Depois de Temer assinar um decreto nacional de Garantia da Lei e da Ordem
e ameaçar confiscar os caminhões dos grevistas, os relatórios de monitoramento
de redes sociais da Presidência mostraram um avanço no apoio dos brasileiros
ao movimento. A greve chegou a ter 90% de apoio dos usuários das redes no fim
de semana.
— A Abin falhou muito ao minimizar a ebulição desse movimento nas redes sociais.
Quando o governo viu, a situação já tinha saído do controle. A inteligência deveria
ter monitorado o tamanho disso nas redes — disse um auxiliar de Temer.
O número só começou a cair a partir do anúncio do governo de um segundo acordo,
quando o Palácio do Planalto decidiu aceitar todas as exigências dos caminhoneiros.
— A gravidade do desabastecimento de combustíveis e de alimentos no país, com
desdobramentos na área da saúde começou a pesar. As pessoas perceberam que,
com o atendimento das reivindicações, era chegada a hora de encerrar as manifestações.
O apoio nas redes caiu de 90% para 35% — disse um integrante do comitê de crise.
A Abin foi procurada, mas ainda não se manifestou.
MINISTRO DEFENDE ABIN
Em uma coletiva de imprensa na manhã desta quarta-feira, após a reunião do comitê
montado pelo governo para acompanhar a paralisação dos caminhoneiros, o ministro
do Gabinete de Segurança Institucional (GSI), saiu em defesa da Abin. Etchegoyen
disse achar que órgão não falhou e que todo o Sistema Brasileiro de Inteligência (Sisbin)

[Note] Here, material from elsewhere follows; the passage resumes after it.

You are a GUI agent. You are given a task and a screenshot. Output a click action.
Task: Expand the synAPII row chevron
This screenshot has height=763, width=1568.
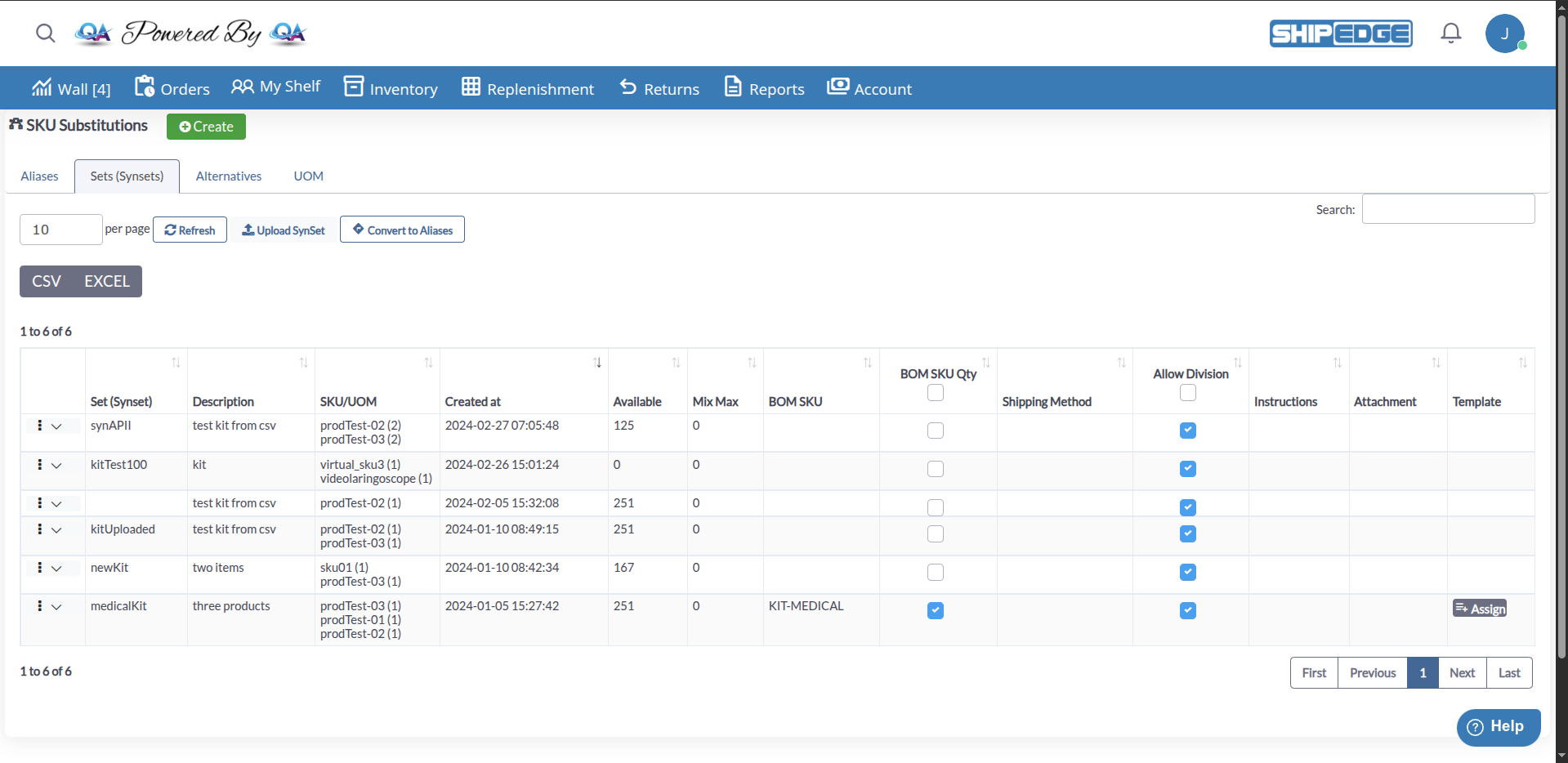pyautogui.click(x=56, y=426)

continua trabalhando no assunto:
— Não acho que a Abin tenha falhado. Acho que a Abin continua produzindo e vem
trabalhando muito bem nisso e todo o SISBIN estava e continua envolvido nisso —
disse o ministro do GSI.
De acordo com Etchegoyen, havia uma "percepção de inconformidade" mas houve
dificuldade em prever a "intensidade" e o "nível de violência" do movimento, considerado,
segundo ele, fora dos "parâmetros normais de análise e previsão":
— Óbvio que havia uma percepção de inconformidade, tanto que chegamos onde
chegamos, mas a dificuldade de prever estava na intensidade e agora no nível de
violência que o movimento tomou. Estamos analisando um situação que fugiu
completamente aos parâmetros normais de análise e de previsão. O movimento foi
descentralizado, não havia um sentimento de um foco de liderança aqui ou ali.
Os próprios líderes se manifestaram nessa direção - argumentou.